======== DATASET ========

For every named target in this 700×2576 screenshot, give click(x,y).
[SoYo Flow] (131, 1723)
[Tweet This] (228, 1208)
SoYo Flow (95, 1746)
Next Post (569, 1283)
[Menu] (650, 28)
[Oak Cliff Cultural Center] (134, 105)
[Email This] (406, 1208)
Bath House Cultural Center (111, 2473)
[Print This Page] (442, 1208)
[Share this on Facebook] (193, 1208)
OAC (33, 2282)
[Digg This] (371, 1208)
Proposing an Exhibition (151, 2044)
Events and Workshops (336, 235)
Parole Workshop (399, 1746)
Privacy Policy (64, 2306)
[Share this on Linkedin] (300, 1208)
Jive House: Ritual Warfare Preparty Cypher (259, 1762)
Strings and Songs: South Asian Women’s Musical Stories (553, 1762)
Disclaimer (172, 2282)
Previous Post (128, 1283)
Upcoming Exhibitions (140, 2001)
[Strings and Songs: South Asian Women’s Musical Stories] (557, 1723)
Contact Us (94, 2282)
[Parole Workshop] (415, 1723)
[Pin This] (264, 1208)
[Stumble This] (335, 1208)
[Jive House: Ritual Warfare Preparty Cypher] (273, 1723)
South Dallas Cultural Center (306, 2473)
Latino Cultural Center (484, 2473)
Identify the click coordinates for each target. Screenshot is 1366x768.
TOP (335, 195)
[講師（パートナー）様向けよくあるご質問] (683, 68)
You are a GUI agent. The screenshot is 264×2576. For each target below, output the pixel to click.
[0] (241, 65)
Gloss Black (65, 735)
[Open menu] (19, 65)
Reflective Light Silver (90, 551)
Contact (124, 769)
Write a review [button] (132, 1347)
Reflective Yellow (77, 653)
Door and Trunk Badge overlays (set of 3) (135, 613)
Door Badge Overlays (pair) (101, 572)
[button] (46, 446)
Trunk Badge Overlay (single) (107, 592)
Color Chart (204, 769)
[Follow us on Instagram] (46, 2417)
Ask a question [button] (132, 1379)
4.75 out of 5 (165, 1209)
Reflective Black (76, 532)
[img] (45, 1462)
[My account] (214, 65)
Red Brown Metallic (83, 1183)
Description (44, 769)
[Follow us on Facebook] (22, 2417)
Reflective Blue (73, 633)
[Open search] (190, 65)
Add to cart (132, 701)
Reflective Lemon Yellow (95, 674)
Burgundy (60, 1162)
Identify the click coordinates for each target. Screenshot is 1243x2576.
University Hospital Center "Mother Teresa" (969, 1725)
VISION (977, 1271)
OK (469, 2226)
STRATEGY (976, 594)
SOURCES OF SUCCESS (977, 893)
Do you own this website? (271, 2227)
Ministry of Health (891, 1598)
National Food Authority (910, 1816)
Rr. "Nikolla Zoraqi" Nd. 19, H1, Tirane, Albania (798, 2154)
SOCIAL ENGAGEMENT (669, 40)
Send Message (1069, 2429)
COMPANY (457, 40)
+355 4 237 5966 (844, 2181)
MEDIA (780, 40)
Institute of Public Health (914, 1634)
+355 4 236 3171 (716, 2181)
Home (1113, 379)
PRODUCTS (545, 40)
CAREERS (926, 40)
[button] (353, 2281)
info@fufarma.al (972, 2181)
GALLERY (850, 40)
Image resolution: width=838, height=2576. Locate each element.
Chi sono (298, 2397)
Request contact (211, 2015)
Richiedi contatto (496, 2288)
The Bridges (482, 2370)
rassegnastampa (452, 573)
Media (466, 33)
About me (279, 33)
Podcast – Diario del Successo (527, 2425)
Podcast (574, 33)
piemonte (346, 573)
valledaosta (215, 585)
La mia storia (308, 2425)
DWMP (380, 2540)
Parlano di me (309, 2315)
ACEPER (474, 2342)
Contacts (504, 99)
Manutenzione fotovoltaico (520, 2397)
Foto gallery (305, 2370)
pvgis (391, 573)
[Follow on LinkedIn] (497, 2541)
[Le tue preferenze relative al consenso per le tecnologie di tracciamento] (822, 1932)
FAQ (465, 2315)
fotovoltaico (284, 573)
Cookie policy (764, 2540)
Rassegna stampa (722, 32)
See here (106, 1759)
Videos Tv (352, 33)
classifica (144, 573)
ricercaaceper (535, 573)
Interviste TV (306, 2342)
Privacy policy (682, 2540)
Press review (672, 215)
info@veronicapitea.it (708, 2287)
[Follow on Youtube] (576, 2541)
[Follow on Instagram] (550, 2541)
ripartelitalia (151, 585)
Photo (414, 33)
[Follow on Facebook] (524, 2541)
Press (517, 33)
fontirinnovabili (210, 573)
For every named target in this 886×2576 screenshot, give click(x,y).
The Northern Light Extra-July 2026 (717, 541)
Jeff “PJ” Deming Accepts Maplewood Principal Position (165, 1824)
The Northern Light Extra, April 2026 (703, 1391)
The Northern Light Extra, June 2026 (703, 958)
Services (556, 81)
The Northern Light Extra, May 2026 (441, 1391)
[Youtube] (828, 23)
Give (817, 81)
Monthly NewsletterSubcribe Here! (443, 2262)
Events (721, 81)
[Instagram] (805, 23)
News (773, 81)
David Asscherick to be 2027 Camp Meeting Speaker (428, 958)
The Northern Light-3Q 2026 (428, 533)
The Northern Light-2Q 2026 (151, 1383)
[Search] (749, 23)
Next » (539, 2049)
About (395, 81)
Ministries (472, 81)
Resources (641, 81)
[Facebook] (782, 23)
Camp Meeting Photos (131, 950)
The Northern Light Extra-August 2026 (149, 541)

========

[BRIEF] All the records, from start to finish, are to be repeated exactly.

[SOLUTION TO THIS TASK]
For every named target in this 700×2576 screenshot, give click(x,y).
[SoYo Flow] (131, 1723)
[Tweet This] (228, 1208)
SoYo Flow (95, 1746)
Next Post (569, 1283)
[Menu] (650, 28)
[Oak Cliff Cultural Center] (134, 105)
[Email This] (406, 1208)
Bath House Cultural Center (111, 2473)
[Print This Page] (442, 1208)
[Share this on Facebook] (193, 1208)
OAC (33, 2282)
[Digg This] (371, 1208)
Proposing an Exhibition (151, 2044)
Events and Workshops (336, 235)
Parole Workshop (399, 1746)
Privacy Policy (64, 2306)
[Share this on Linkedin] (300, 1208)
Jive House: Ritual Warfare Preparty Cypher (259, 1762)
Strings and Songs: South Asian Women’s Musical Stories (553, 1762)
Disclaimer (172, 2282)
Previous Post (128, 1283)
Upcoming Exhibitions (140, 2001)
[Strings and Songs: South Asian Women’s Musical Stories] (557, 1723)
Contact Us (94, 2282)
[Parole Workshop] (415, 1723)
[Pin This] (264, 1208)
[Stumble This] (335, 1208)
[Jive House: Ritual Warfare Preparty Cypher] (273, 1723)
South Dallas Cultural Center (306, 2473)
Latino Cultural Center (484, 2473)
Identify the click coordinates for each target. Screenshot is 1366x768.
TOP (335, 195)
[講師（パートナー）様向けよくあるご質問] (683, 68)
You are a GUI agent. The screenshot is 264×2576. For each target below, output the pixel to click.
[0] (241, 65)
Gloss Black (65, 735)
[Open menu] (19, 65)
Reflective Light Silver (90, 551)
Contact (124, 769)
Write a review [button] (132, 1347)
Reflective Yellow (77, 653)
Door and Trunk Badge overlays (set of 3) (135, 613)
Door Badge Overlays (pair) (101, 572)
[button] (46, 446)
Trunk Badge Overlay (single) (107, 592)
Color Chart (204, 769)
[Follow us on Instagram] (46, 2417)
Ask a question [button] (132, 1379)
4.75 out of 5 (165, 1209)
Reflective Black (76, 532)
[img] (45, 1462)
[My account] (214, 65)
Red Brown Metallic (83, 1183)
Description (44, 769)
[Follow us on Facebook] (22, 2417)
Reflective Blue (73, 633)
[Open search] (190, 65)
Add to cart (132, 701)
Reflective Lemon Yellow (95, 674)
Burgundy (60, 1162)
Identify the click coordinates for each target. Screenshot is 1243x2576.
University Hospital Center "Mother Teresa" (969, 1725)
VISION (977, 1271)
OK (469, 2226)
STRATEGY (976, 594)
SOURCES OF SUCCESS (977, 893)
Do you own this website? (271, 2227)
Ministry of Health (891, 1598)
National Food Authority (910, 1816)
Rr. "Nikolla Zoraqi" Nd. 19, H1, Tirane, Albania (798, 2154)
SOCIAL ENGAGEMENT (669, 40)
Send Message (1069, 2429)
COMPANY (457, 40)
+355 4 237 5966 (844, 2181)
MEDIA (780, 40)
Institute of Public Health (914, 1634)
+355 4 236 3171 (716, 2181)
Home (1113, 379)
PRODUCTS (545, 40)
CAREERS (926, 40)
[button] (353, 2281)
info@fufarma.al (972, 2181)
GALLERY (850, 40)
Image resolution: width=838, height=2576. Locate each element.
Chi sono (298, 2397)
Request contact (211, 2015)
Richiedi contatto (496, 2288)
The Bridges (482, 2370)
rassegnastampa (452, 573)
Media (466, 33)
About me (279, 33)
Podcast – Diario del Successo (527, 2425)
Podcast (574, 33)
piemonte (346, 573)
valledaosta (215, 585)
La mia storia (308, 2425)
DWMP (380, 2540)
Parlano di me (309, 2315)
ACEPER (474, 2342)
Contacts (504, 99)
Manutenzione fotovoltaico (520, 2397)
Foto gallery (305, 2370)
pvgis (391, 573)
[Follow on LinkedIn] (497, 2541)
[Le tue preferenze relative al consenso per le tecnologie di tracciamento] (822, 1932)
FAQ (465, 2315)
fotovoltaico (284, 573)
Cookie policy (764, 2540)
Rassegna stampa (722, 32)
See here (106, 1759)
Videos Tv (352, 33)
classifica (144, 573)
ricercaaceper (535, 573)
Interviste TV (306, 2342)
Privacy policy (682, 2540)
Press review (672, 215)
info@veronicapitea.it (708, 2287)
[Follow on Youtube] (576, 2541)
[Follow on Instagram] (550, 2541)
ripartelitalia (151, 585)
Photo (414, 33)
[Follow on Facebook] (524, 2541)
Press (517, 33)
fontirinnovabili (210, 573)
For every named target in this 886×2576 screenshot, give click(x,y).
The Northern Light Extra-July 2026 (717, 541)
Jeff “PJ” Deming Accepts Maplewood Principal Position (165, 1824)
The Northern Light Extra, April 2026 (703, 1391)
The Northern Light Extra, June 2026 (703, 958)
Services (556, 81)
The Northern Light Extra, May 2026 (441, 1391)
[Youtube] (828, 23)
Give (817, 81)
Monthly NewsletterSubcribe Here! (443, 2262)
Events (721, 81)
[Instagram] (805, 23)
News (773, 81)
David Asscherick to be 2027 Camp Meeting Speaker (428, 958)
The Northern Light-3Q 2026 (428, 533)
The Northern Light-2Q 2026 (151, 1383)
[Search] (749, 23)
Next » (539, 2049)
About (395, 81)
Ministries (472, 81)
Resources (641, 81)
[Facebook] (782, 23)
Camp Meeting Photos (131, 950)
The Northern Light Extra-August 2026 (149, 541)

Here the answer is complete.